Management characterized the hedging program as a risk-reduction measure to help meet near-term leverage reduction goals, noting the curve was “somewhat backwardated” and that the company would continue to look for opportunities. Executives suggested the approach could change once leverage goals are achieved.
On March 23, 2026, Tidewater said it amended its senior credit facility, extending the maturity of the CAD 50 million operating facility and the CAD 125 million syndicated facility from September 2026 to August 2027. Management said Q1 2026 covenant ratios were amended to provide additional flexibility, and that covenant calculations for the first three quarters of 2026 would be annualized rather than based on a trailing twelve-month basis to reflect an expected step change in 2026 results.
In the Q&A, management said non-core asset sales remain on track versus targets shared previously, though timing has taken longer due to complexity.
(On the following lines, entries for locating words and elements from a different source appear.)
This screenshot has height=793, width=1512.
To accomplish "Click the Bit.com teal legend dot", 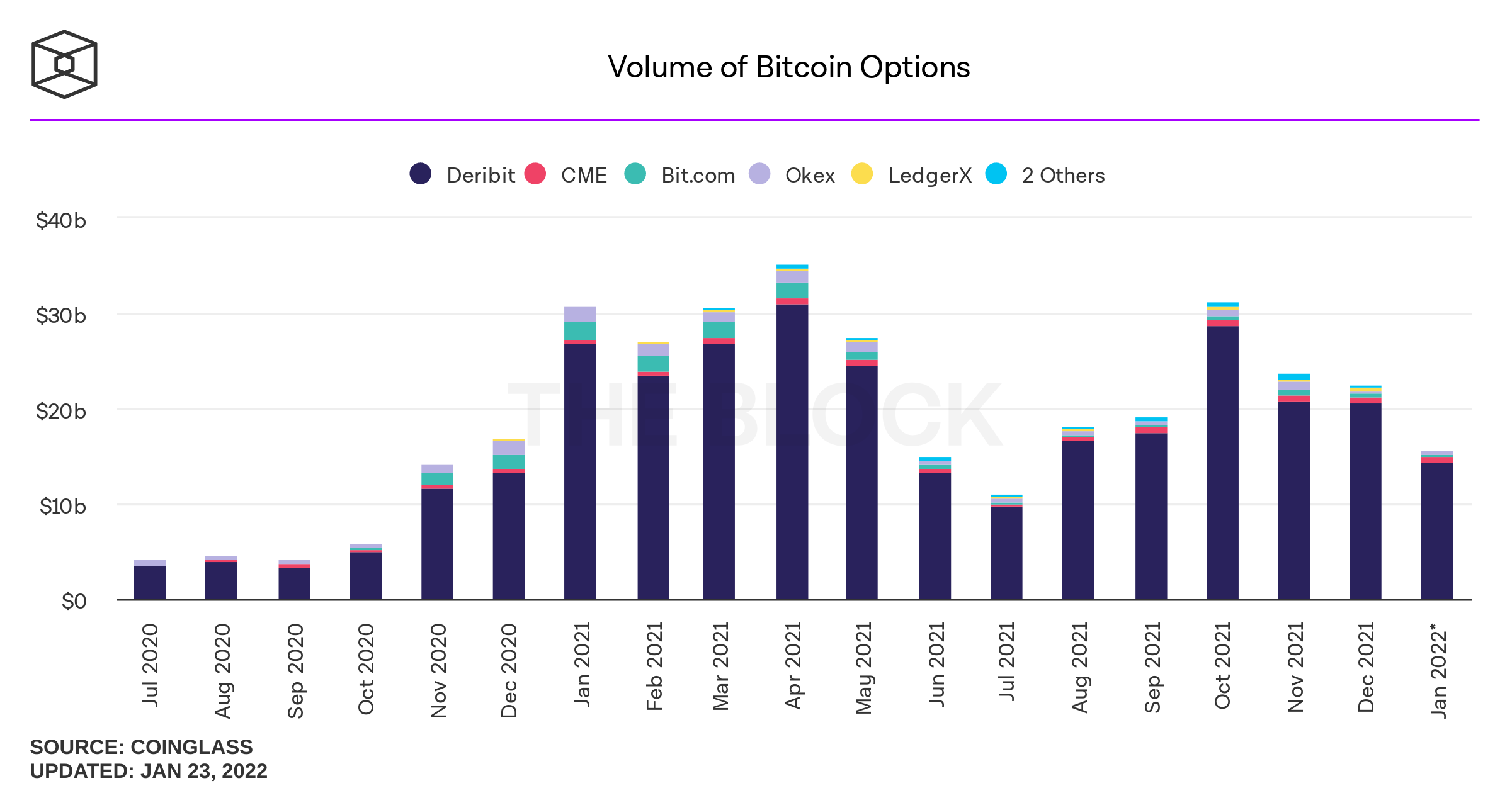I will 635,174.
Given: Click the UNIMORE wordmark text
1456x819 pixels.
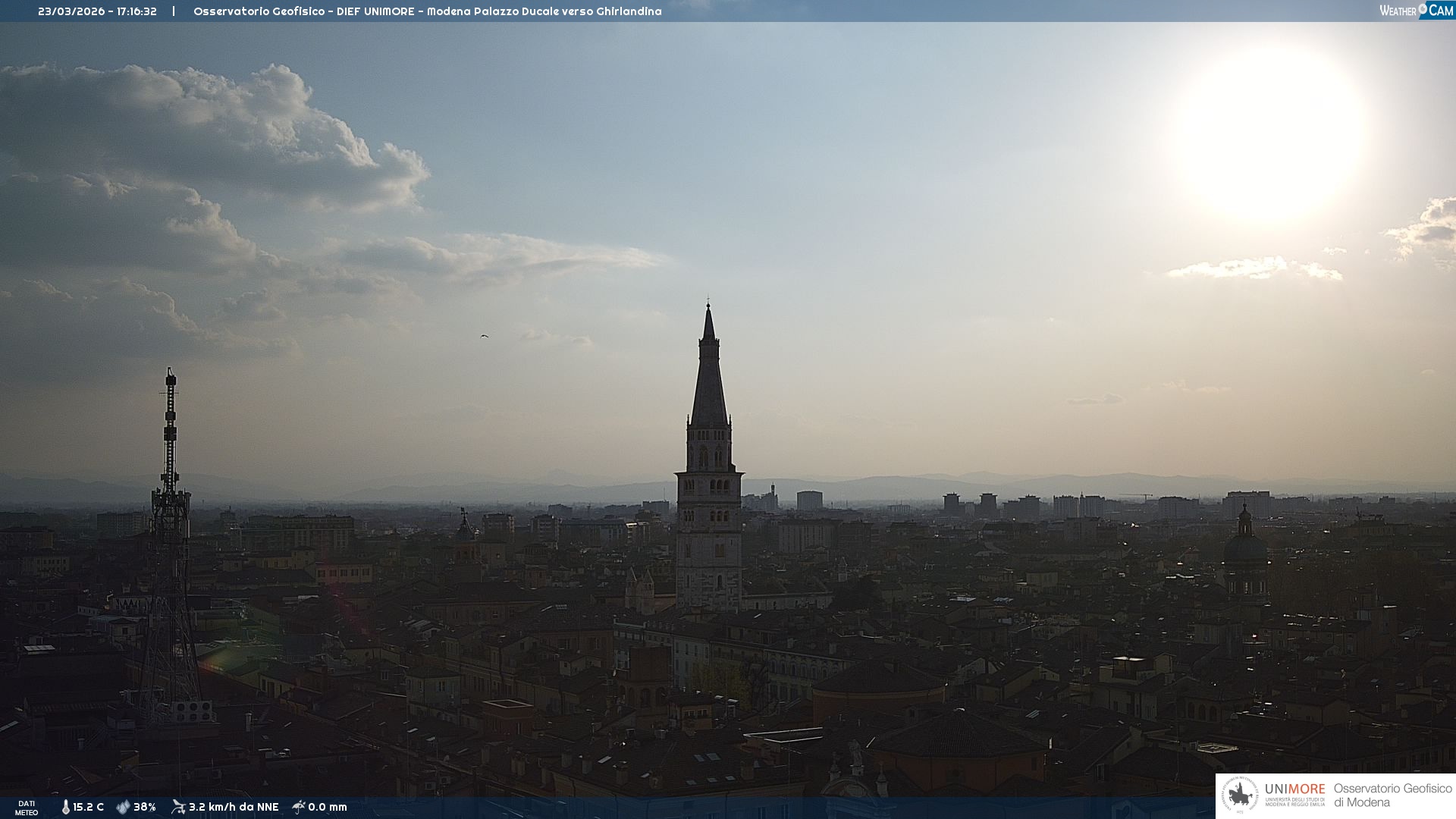Looking at the screenshot, I should coord(1294,789).
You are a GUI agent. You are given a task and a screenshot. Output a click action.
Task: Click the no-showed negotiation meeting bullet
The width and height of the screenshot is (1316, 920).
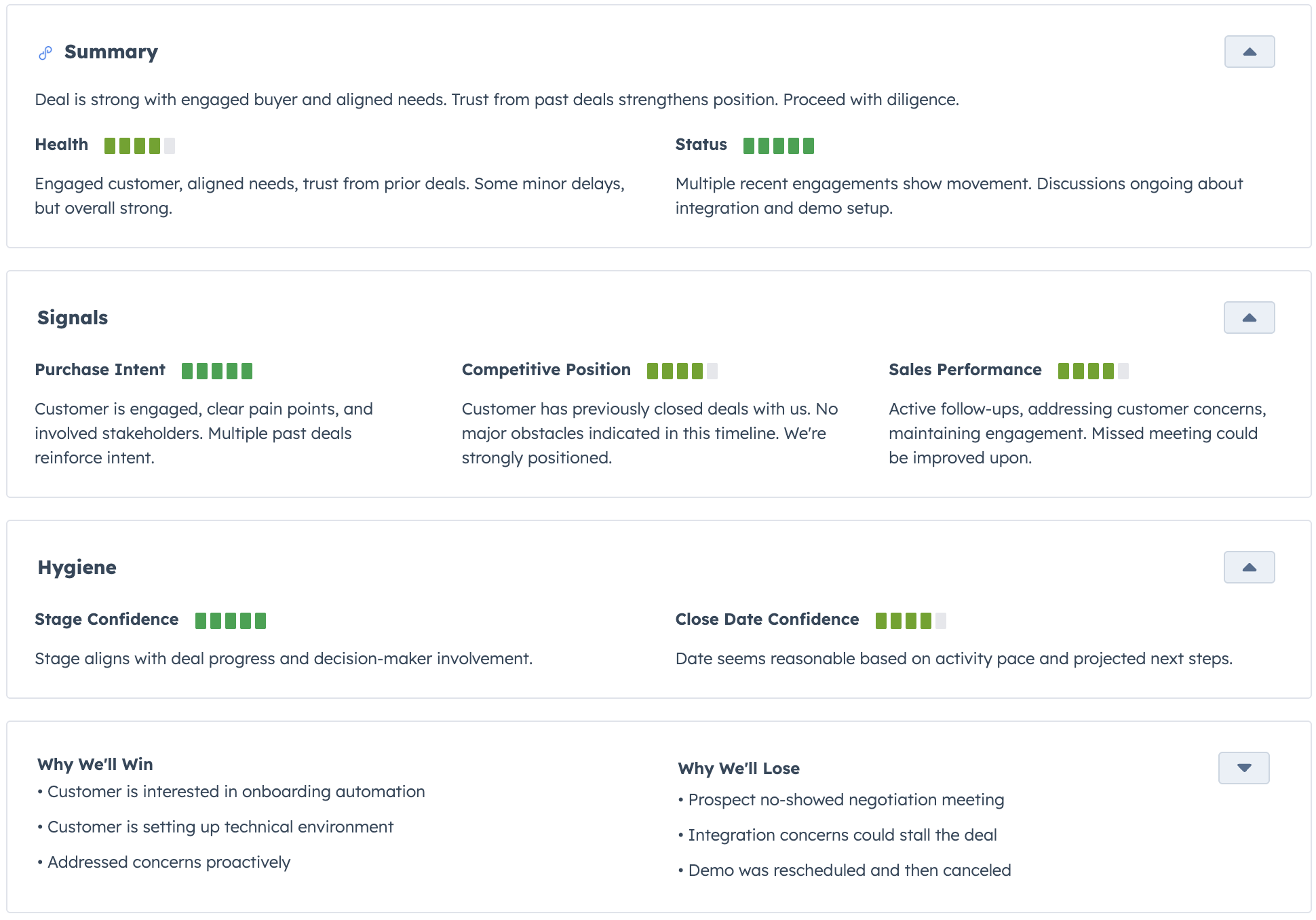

The company said it was in “deep discussions” around a significant asset with three non-binding letters of intent and was working to convert them into one binding LOI, with an expectation of announcing something in the first half of the year. Management also referenced another asset in similar negotiations that it hoped to update early in the second quarter.
Executives said they did not anticipate unusual non-recurring expenses or working capital changes, and reiterated that 2026 cash flow, combined with expected asset sale proceeds, is intended to support meaningful debt reduction.
About Tidewater Renewables (TSE:LCFS)
Tidewater Renewables is a multi-faceted, energy transition company. The Corporation is focused on the production of low carbon fuels, including renewable diesel and sustainable aviation fuel. The Corporation was created in response to the growing demand for renewable fuels in North America and to capitalize on its potential to efficiently turn a wide variety of renewable feedstocks (such as canola oil, soybean oil, used cooking oil, distillers corn oil, tallow, and other biomasses) into low carbon fuels.